#### Required work
For this exercise, repeat exactly the lines below starting at the line holding "Privacy & Cookies Policy (126, 2521)" and ending at the line holding "Cerramientos (78, 455)", both included, with no extra lines and no pictures.

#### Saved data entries

****************

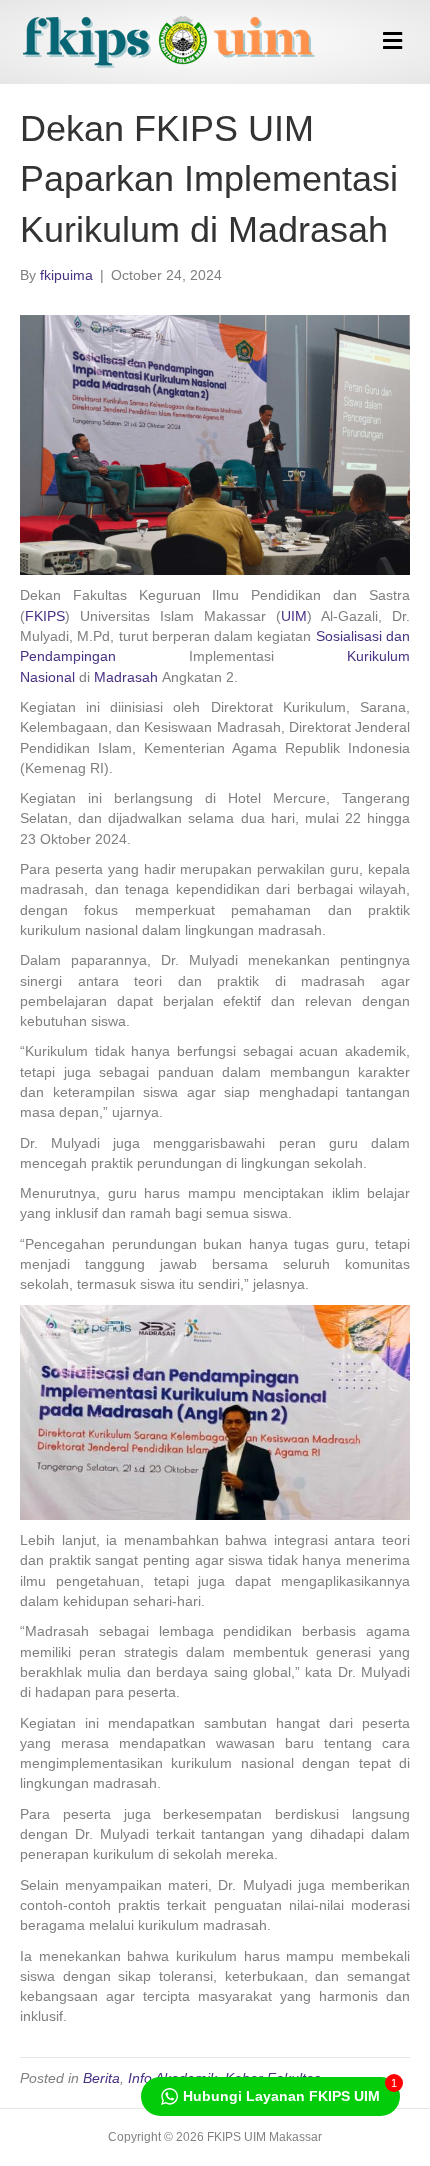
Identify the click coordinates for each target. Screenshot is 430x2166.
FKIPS (45, 616)
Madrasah (126, 677)
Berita (101, 2078)
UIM (294, 616)
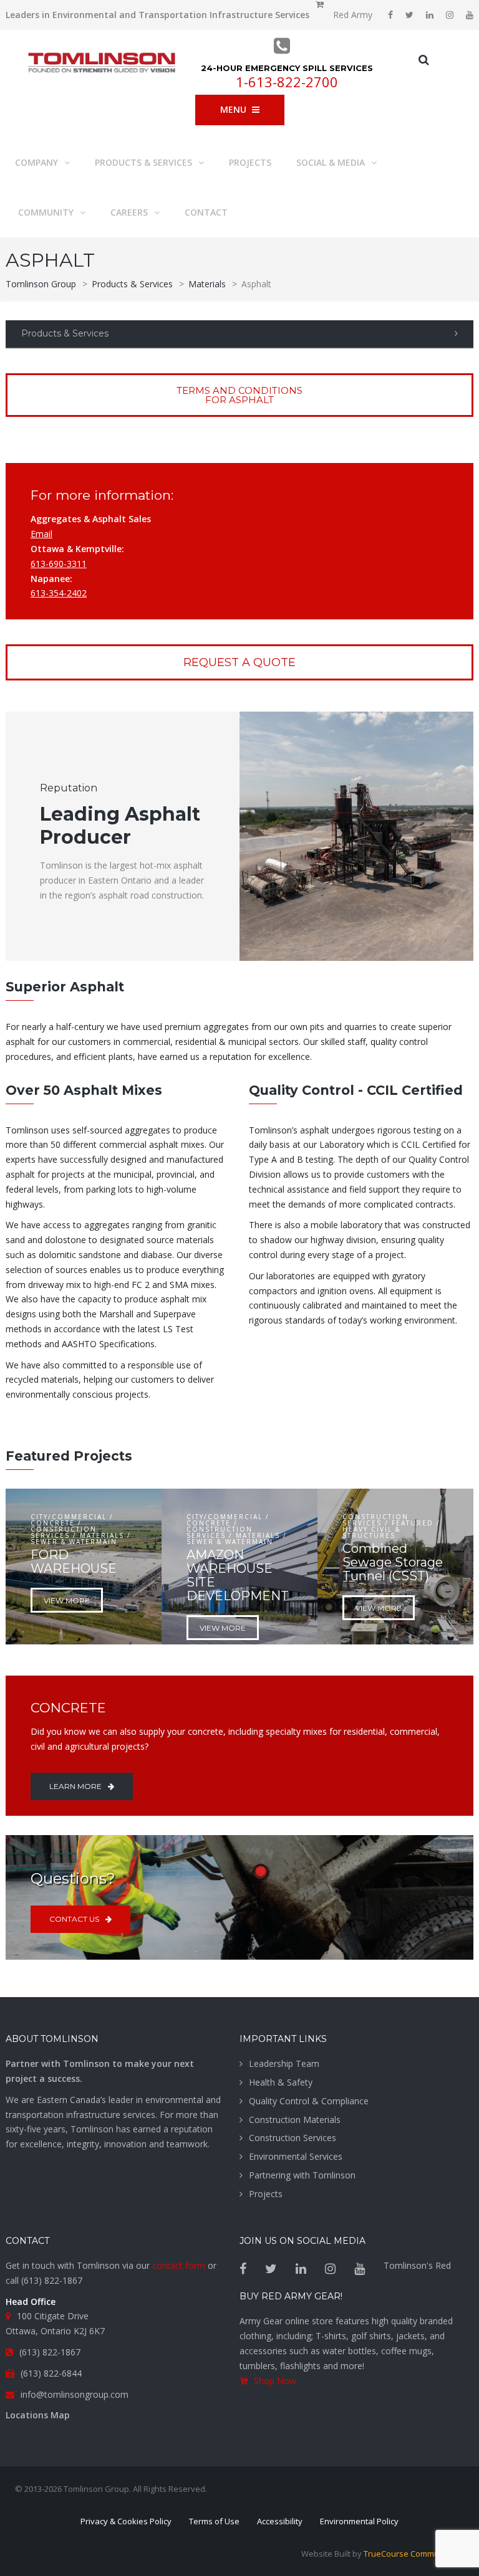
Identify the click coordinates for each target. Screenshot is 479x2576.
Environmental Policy (359, 2521)
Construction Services (292, 2138)
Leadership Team (284, 2063)
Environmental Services (295, 2156)
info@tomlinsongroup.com (74, 2394)
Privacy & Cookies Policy (126, 2521)
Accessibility (279, 2521)
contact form (178, 2265)
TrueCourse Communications (418, 2553)
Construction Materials (295, 2119)
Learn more (75, 1786)
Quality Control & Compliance (309, 2101)
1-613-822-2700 (287, 81)
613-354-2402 (59, 593)
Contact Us (74, 1919)
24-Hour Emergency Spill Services (287, 68)
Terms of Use (214, 2521)
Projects (266, 2194)
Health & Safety (280, 2082)
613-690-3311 (59, 564)
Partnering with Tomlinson (302, 2175)
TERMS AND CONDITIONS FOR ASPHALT (239, 395)
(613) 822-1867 (51, 2280)
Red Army (352, 15)
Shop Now (275, 2381)
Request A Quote (239, 662)
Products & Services (65, 333)
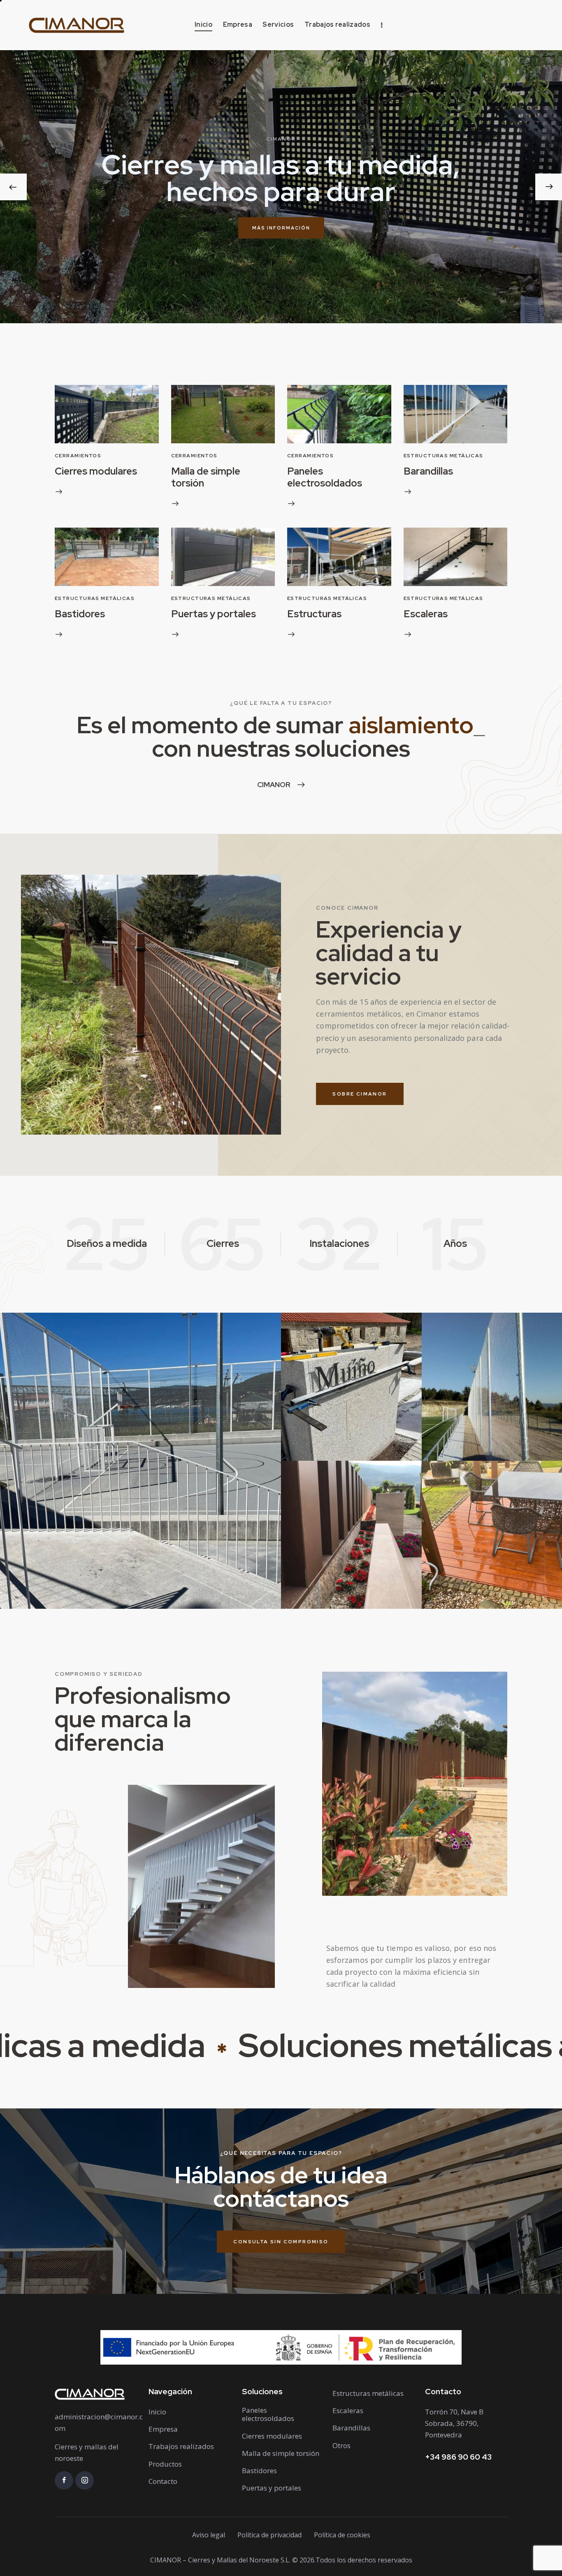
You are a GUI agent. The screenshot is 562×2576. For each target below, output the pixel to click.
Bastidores (80, 614)
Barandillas (428, 471)
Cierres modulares (96, 471)
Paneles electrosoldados (324, 477)
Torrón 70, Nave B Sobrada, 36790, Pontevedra (454, 2423)
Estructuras (314, 614)
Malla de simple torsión (205, 477)
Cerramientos (78, 455)
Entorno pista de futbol (45, 1569)
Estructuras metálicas (443, 455)
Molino (304, 1421)
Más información (281, 228)
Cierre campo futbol (459, 1421)
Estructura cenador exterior (459, 1569)
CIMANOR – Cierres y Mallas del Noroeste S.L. (220, 2559)
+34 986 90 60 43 (458, 2457)
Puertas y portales (213, 614)
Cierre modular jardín (319, 1569)
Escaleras (426, 614)
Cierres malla (462, 1441)
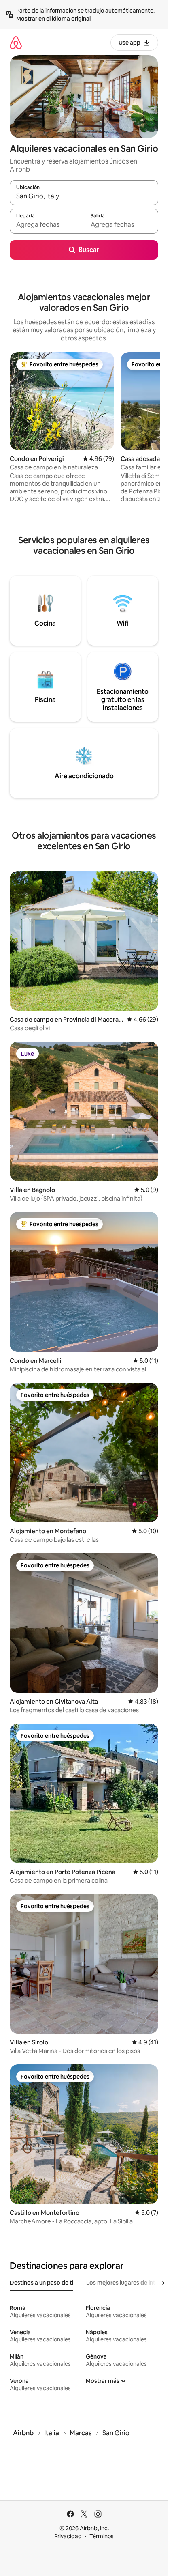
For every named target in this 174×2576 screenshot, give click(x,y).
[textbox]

****************

#### Written reply
Privacy & Cookies Policy (126, 2521)
Accessibility (279, 2521)
contact form (178, 2265)
TrueCourse Communications (418, 2553)
Construction Materials (295, 2119)
Learn more (75, 1786)
Quality Control & Compliance (309, 2101)
1-613-822-2700 (287, 81)
613-354-2402 (59, 593)
Contact Us (74, 1919)
24-Hour Emergency Spill Services (287, 68)
Terms of Use (214, 2521)
Projects (266, 2194)
Health & Safety (280, 2082)
613-690-3311 (59, 564)
Partnering with Tomlinson (302, 2175)
TERMS AND CONDITIONS FOR ASPHALT (239, 395)
(613) 822-1867 (51, 2280)
Red Army (352, 15)
Shop Now (275, 2381)
Request A Quote (239, 662)
Products & Services (65, 333)
You are a GUI agent. The screenshot is 562×2576. For each target below, output the pixel to click.
Bastidores (80, 614)
Barandillas (428, 471)
Cierres modulares (96, 471)
Paneles electrosoldados (324, 477)
Torrón 70, Nave B Sobrada, 36790, Pontevedra (454, 2423)
Estructuras (314, 614)
Malla de simple torsión (205, 477)
Cerramientos (78, 455)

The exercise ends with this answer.